Task instructions: Can you copy the lines of the listing below, from the line containing "Accessibility Statement (75, 812)" through the final line of the listing, both included, reproducing each one without any change?

Entries shown:
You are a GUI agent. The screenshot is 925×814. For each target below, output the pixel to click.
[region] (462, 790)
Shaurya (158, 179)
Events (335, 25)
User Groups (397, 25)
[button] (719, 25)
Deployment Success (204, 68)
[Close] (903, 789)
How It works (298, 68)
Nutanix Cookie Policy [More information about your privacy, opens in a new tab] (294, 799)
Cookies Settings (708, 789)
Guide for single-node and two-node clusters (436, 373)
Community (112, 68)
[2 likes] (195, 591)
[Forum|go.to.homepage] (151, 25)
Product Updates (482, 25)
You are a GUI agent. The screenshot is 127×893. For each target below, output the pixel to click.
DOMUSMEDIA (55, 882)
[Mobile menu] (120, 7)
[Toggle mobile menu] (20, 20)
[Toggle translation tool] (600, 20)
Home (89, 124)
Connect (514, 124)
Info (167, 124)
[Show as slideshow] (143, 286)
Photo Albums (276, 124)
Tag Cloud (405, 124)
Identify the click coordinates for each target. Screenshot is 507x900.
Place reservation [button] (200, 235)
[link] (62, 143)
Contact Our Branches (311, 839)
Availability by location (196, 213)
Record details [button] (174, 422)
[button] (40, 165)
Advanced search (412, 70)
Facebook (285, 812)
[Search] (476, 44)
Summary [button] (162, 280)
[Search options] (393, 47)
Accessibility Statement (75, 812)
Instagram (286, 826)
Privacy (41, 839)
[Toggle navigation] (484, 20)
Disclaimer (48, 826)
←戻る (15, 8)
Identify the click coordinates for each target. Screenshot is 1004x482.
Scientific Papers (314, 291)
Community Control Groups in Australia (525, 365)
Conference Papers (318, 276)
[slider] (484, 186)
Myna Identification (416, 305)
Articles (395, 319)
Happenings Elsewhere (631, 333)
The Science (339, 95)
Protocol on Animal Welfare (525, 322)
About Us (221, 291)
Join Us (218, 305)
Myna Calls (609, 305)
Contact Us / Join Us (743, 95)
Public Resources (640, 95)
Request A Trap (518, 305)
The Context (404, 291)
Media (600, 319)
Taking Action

Problem solution:
Accessibility Statement (75, 812)
Instagram (286, 826)
Privacy (41, 839)
[Toggle navigation] (484, 20)
Disclaimer (48, 826)
←戻る (15, 8)
Identify the click coordinates for each target. Screenshot is 1004x482.
Scientific Papers (314, 291)
Community Control Groups in Australia (525, 365)
Conference Papers (318, 276)
[slider] (484, 186)
Myna Identification (416, 305)
Articles (395, 319)
Happenings Elsewhere (631, 333)
The Science (339, 95)
Protocol on Animal Welfare (525, 322)
About Us (221, 291)
Join Us (218, 305)
Myna Calls (609, 305)
Contact Us / Join Us (743, 95)
Public Resources (640, 95)
Request A Trap (518, 305)
The Context (404, 291)
Media (600, 319)
Taking Action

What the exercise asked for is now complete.